### Exercise task
Render every line of the items below as a JSON list of strings, one string per line, with blank lines omitted.

### Input material
* BEGIN *
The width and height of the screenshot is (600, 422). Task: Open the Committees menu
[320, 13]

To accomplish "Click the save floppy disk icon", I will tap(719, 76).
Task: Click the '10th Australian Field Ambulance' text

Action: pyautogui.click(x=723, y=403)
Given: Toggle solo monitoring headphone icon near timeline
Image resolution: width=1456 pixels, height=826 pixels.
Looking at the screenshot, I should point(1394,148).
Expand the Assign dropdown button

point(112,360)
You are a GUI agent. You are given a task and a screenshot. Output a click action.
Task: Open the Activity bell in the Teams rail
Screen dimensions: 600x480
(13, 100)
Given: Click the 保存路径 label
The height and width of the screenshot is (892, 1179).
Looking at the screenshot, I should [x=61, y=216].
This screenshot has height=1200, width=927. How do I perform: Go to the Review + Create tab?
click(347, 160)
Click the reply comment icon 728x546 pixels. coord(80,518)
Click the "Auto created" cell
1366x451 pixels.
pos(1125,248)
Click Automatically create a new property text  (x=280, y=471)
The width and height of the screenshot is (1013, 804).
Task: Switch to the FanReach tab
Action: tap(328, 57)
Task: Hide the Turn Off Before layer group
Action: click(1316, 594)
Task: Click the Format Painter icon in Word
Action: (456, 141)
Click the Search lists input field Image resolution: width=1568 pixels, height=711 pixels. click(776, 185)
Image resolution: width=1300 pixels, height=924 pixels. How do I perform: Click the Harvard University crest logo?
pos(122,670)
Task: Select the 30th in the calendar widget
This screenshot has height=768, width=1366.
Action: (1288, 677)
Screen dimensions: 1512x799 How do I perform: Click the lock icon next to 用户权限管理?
* END *
### Output for this exercise
[
  "The width and height of the screenshot is (600, 422). Task: Open the Committees menu",
  "[320, 13]",
  "To accomplish \"Click the save floppy disk icon\", I will tap(719, 76).",
  "Task: Click the '10th Australian Field Ambulance' text",
  "Action: pyautogui.click(x=723, y=403)",
  "Given: Toggle solo monitoring headphone icon near timeline",
  "Image resolution: width=1456 pixels, height=826 pixels.",
  "Looking at the screenshot, I should point(1394,148).",
  "Expand the Assign dropdown button",
  "point(112,360)",
  "You are a GUI agent. You are given a task and a screenshot. Output a click action.",
  "Task: Open the Activity bell in the Teams rail",
  "Screen dimensions: 600x480",
  "(13, 100)",
  "Given: Click the 保存路径 label",
  "The height and width of the screenshot is (892, 1179).",
  "Looking at the screenshot, I should [x=61, y=216].",
  "This screenshot has height=1200, width=927. How do I perform: Go to the Review + Create tab?",
  "click(347, 160)",
  "Click the reply comment icon 728x546 pixels. coord(80,518)",
  "Click the \"Auto created\" cell",
  "1366x451 pixels.",
  "pos(1125,248)",
  "Click Automatically create a new property text  (x=280, y=471)",
  "The width and height of the screenshot is (1013, 804).",
  "Task: Switch to the FanReach tab",
  "Action: tap(328, 57)",
  "Task: Hide the Turn Off Before layer group",
  "Action: click(1316, 594)",
  "Task: Click the Format Painter icon in Word",
  "Action: (456, 141)",
  "Click the Search lists input field Image resolution: width=1568 pixels, height=711 pixels. click(776, 185)",
  "Image resolution: width=1300 pixels, height=924 pixels. How do I perform: Click the Harvard University crest logo?",
  "pos(122,670)",
  "Task: Select the 30th in the calendar widget",
  "This screenshot has height=768, width=1366.",
  "Action: (1288, 677)",
  "Screen dimensions: 1512x799 How do I perform: Click the lock icon next to 用户权限管理?"
]